X-rays have as ionizing radiation a number of other unique properties beyond their very short wavelength. One important property for our science is their element selectivity. By choosing and investigating the spectra of particular elements that are placed at unique places in complex molecules we have a localized "atomic sensor". By investigating these atoms at different times after the structure was excited with light we can trace the development of electronic and structural changes even in very complex systems or in other words follow the electron through the molecule and over interfaces.
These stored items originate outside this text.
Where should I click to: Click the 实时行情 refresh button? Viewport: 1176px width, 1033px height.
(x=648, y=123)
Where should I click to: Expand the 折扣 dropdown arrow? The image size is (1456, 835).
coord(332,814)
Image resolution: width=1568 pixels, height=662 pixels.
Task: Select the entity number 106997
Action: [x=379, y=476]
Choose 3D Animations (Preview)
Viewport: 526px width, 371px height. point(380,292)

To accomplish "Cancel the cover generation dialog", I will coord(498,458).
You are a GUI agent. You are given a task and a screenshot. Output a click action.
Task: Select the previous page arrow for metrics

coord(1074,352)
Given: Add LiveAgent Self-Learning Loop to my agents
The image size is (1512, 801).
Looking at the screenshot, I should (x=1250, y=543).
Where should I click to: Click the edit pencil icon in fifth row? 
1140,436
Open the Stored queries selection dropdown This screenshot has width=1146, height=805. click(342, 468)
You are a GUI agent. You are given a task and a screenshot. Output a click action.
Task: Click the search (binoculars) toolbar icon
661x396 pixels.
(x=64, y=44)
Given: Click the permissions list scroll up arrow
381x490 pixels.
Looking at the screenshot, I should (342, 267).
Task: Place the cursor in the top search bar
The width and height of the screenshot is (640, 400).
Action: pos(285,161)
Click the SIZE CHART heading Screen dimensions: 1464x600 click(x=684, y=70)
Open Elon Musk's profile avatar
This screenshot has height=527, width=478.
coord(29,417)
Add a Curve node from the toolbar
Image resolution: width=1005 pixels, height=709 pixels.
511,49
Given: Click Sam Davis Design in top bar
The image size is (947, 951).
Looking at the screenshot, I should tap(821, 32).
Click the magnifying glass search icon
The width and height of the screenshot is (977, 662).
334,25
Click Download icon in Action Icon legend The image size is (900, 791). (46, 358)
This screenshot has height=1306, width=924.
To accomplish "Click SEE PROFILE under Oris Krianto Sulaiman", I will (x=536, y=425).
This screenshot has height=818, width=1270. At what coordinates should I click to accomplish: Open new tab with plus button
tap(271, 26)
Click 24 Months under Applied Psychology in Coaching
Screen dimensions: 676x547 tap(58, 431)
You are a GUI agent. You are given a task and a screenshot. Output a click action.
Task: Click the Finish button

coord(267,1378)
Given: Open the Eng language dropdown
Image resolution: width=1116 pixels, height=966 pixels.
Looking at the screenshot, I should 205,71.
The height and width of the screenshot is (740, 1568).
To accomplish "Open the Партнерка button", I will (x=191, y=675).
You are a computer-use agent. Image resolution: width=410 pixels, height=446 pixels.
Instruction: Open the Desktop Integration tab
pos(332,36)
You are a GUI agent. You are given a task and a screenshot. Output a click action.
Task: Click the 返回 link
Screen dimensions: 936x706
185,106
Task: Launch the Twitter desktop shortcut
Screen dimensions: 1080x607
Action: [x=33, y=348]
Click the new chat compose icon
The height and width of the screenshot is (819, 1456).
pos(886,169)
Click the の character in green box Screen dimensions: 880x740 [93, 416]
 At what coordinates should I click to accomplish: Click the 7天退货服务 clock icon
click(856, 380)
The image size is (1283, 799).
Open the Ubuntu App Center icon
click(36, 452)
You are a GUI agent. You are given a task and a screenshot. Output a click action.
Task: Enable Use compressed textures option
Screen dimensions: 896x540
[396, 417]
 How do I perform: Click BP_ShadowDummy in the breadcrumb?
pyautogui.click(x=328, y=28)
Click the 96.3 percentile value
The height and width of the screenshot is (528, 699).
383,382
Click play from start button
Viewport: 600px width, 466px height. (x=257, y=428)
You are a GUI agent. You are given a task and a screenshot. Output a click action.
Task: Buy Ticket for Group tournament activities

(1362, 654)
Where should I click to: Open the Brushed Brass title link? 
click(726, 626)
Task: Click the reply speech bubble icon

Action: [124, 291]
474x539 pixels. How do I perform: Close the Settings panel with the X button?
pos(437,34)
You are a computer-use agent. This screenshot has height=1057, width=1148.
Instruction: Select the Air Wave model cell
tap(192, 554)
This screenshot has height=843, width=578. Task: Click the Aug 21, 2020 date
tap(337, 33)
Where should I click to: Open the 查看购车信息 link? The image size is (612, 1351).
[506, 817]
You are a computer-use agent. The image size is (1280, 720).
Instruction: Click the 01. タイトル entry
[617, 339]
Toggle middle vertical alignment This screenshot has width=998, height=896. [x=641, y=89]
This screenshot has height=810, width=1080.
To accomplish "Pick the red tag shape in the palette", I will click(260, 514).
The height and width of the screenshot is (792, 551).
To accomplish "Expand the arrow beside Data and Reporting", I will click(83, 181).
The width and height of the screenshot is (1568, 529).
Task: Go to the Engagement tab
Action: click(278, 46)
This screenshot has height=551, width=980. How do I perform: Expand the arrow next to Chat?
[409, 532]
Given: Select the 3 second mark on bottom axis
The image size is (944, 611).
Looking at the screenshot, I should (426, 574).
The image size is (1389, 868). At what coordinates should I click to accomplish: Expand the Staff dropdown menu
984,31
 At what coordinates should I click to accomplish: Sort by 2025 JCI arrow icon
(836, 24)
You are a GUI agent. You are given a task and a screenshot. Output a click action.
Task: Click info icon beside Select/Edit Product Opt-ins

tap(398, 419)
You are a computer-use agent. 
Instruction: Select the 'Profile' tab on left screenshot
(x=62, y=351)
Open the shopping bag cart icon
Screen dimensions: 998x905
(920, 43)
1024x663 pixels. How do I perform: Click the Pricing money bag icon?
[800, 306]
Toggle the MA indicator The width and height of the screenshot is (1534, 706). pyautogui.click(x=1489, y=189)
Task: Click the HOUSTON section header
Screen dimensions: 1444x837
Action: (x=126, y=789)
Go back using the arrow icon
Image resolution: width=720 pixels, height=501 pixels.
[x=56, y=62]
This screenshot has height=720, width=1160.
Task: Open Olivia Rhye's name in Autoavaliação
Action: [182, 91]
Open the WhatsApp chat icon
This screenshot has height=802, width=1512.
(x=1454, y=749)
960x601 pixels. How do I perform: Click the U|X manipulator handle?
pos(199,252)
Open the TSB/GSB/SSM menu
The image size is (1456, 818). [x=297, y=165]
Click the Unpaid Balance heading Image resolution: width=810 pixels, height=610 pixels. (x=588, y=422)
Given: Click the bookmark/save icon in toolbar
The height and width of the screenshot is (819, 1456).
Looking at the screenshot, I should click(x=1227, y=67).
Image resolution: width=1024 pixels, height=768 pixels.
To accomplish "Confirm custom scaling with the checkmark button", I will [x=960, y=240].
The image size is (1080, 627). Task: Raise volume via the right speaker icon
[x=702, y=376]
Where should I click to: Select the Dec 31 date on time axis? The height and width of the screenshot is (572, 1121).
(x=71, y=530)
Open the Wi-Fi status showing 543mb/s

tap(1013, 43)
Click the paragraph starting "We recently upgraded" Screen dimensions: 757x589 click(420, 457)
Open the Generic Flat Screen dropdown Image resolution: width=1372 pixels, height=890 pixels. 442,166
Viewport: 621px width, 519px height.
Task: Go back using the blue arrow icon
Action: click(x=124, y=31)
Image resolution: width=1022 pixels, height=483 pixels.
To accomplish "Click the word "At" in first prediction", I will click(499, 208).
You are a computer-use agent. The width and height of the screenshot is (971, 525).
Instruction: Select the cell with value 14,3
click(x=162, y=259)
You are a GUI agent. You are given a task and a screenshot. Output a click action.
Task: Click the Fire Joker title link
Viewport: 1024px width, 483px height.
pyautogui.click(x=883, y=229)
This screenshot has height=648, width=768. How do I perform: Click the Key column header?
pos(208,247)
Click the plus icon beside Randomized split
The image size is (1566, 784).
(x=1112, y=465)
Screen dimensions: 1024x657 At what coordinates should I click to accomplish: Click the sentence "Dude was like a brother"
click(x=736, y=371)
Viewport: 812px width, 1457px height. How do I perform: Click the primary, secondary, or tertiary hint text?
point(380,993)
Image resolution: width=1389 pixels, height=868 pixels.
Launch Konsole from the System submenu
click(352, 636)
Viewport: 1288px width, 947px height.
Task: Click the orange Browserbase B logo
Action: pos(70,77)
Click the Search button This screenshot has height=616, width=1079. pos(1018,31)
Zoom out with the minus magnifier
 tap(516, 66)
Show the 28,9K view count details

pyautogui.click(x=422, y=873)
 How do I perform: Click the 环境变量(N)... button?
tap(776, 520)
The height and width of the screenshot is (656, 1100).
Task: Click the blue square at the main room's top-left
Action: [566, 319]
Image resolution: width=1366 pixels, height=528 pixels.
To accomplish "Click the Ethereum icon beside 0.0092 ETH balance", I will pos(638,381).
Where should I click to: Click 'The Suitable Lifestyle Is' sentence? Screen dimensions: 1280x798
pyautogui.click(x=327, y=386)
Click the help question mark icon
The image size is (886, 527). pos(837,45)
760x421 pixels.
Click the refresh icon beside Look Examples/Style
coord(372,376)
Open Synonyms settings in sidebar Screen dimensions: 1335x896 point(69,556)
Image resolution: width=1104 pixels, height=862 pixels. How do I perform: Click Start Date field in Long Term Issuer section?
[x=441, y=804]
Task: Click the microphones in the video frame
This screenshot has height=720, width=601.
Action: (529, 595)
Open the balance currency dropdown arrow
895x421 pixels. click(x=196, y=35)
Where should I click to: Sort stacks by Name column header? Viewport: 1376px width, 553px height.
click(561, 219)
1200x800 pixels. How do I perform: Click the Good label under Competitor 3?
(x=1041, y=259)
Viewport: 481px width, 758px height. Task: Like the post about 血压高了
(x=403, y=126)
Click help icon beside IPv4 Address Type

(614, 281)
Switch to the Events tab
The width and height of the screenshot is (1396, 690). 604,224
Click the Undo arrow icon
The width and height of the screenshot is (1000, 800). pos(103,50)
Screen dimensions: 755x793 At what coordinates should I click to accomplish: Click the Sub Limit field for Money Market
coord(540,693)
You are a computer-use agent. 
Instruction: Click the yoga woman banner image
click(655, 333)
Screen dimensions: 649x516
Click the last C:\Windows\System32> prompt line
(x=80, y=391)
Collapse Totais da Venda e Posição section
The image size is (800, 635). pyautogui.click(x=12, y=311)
X-ray Absorption Spectroscopy (XAS)

In x-ray absorption spectroscopy (XAS) the energy of the absorbed photon raises an electron from a deeply bound state into unoccupied bound states or it gains enough energy to escape the atom. The absorption spectrum thus contains detailed information about the density of empty states and allows conclusions about coordination, oxidation state and many more information about the local structure. If the energy of the the photon is sufficient to overcome the binding potential the electron the absorption probability is influenced by a electron scattering process from the local environment of the surrounding atoms. This technique called EXAFS and can be used to determine the local structure around the absorbing atoms.

X-ray Emission Spectroscopy

The electrons filling the core hole that is generated during the absorption process emit x-ray photons whose energy can be analyzed. The fine structure of this x-ray emission (XES) give detailed information on the density of filled states and can be used due to the influence of spin-orbit coupling to track the oxidation and total spin state of the emitting atom.

X-ray diffuse scattering (XDS) / X-ray wide angle scattering (WAXS)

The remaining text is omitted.